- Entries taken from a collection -
※

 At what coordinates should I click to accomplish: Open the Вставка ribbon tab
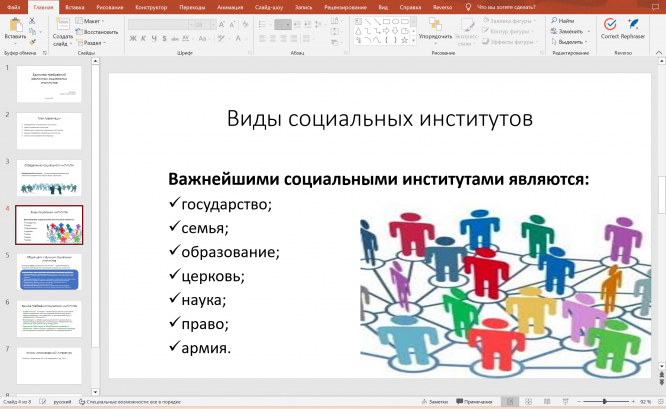click(74, 6)
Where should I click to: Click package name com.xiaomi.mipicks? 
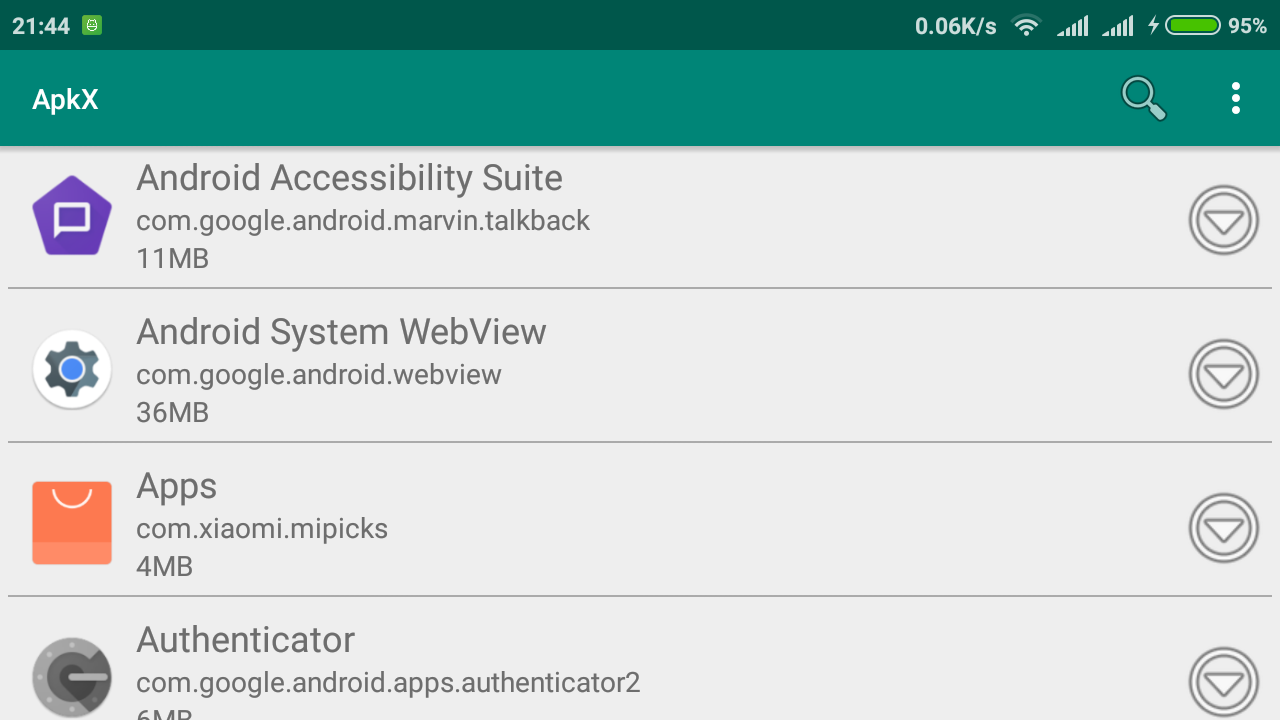point(262,528)
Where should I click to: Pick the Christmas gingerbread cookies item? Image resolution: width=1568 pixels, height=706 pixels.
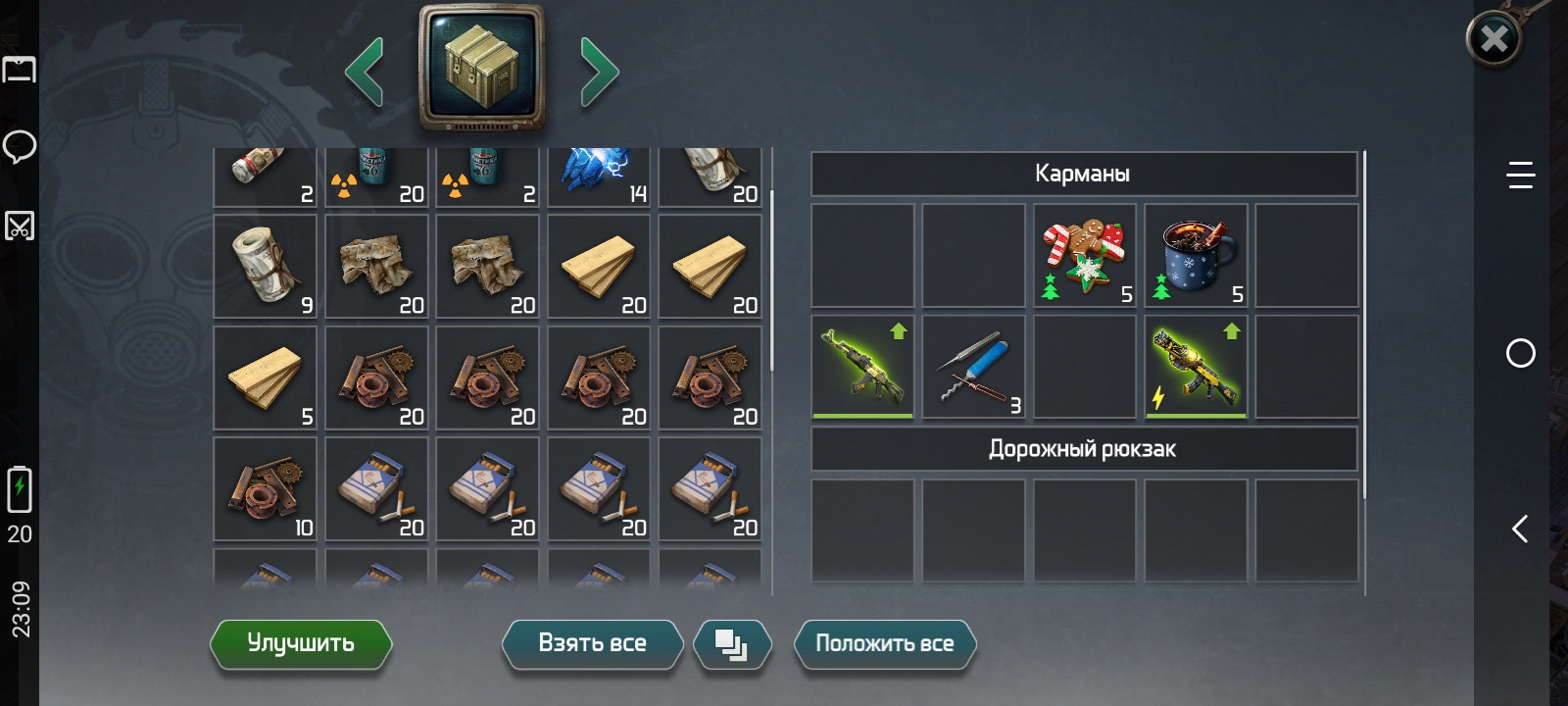point(1085,256)
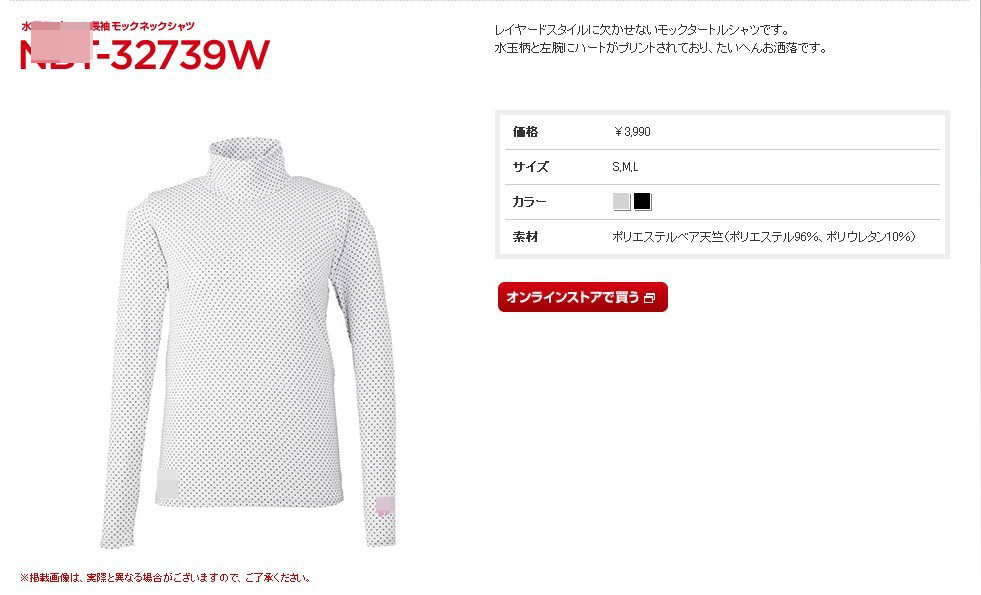The image size is (981, 595).
Task: Click the サイズ row label
Action: tap(530, 167)
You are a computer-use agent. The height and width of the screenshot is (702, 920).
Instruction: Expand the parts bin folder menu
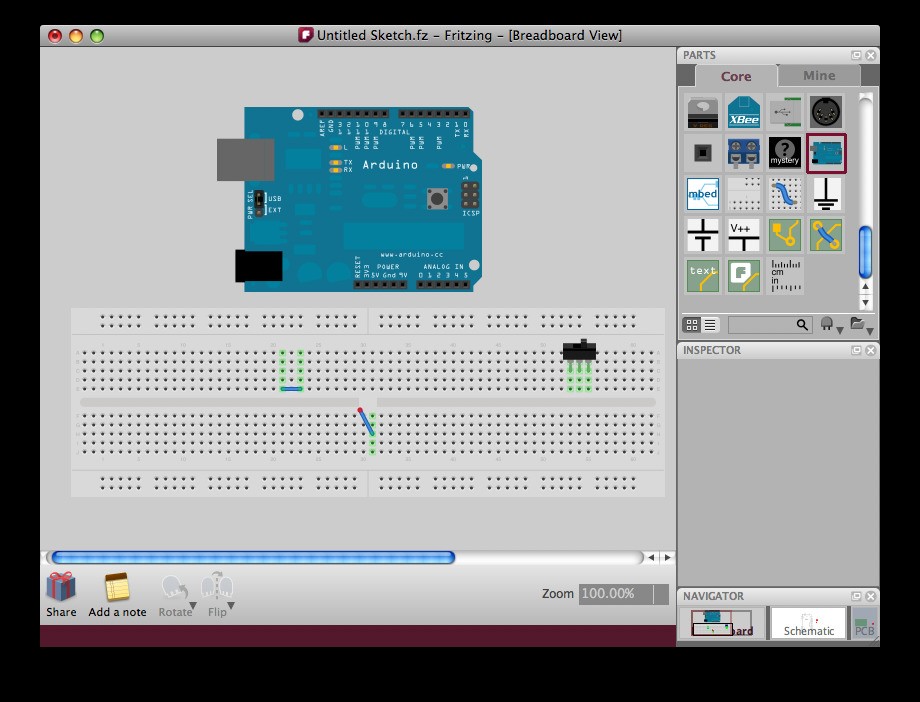tap(860, 325)
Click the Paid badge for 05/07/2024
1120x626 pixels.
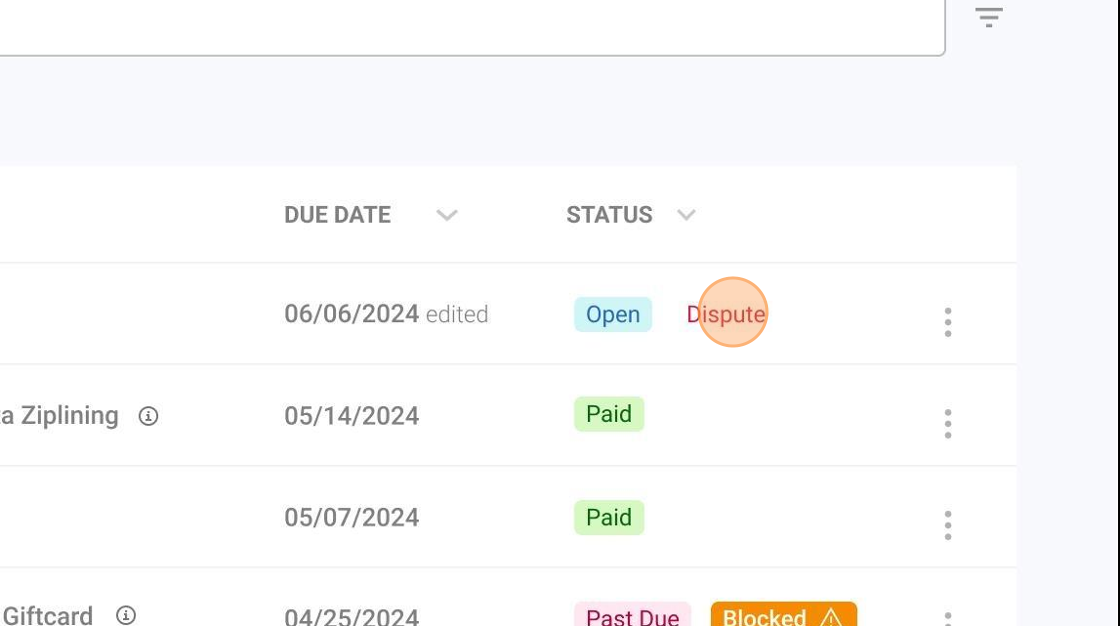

※

- Directions -
Please return, exactly and with pictures omitted, the lines from the line holding "Where should I click to: Pick" through the end of the data above, inclusive.

- Solution to this problem -
Where should I click to: Pick the Christmas gingerbread cookies item? Image resolution: width=1568 pixels, height=706 pixels.
point(1085,256)
The image size is (981, 595).
Task: Click the サイズ row label
Action: tap(530, 167)
You are a computer-use agent. The height and width of the screenshot is (702, 920).
Instruction: Expand the parts bin folder menu
tap(860, 325)
Click the Paid badge for 05/07/2024
1120x626 pixels.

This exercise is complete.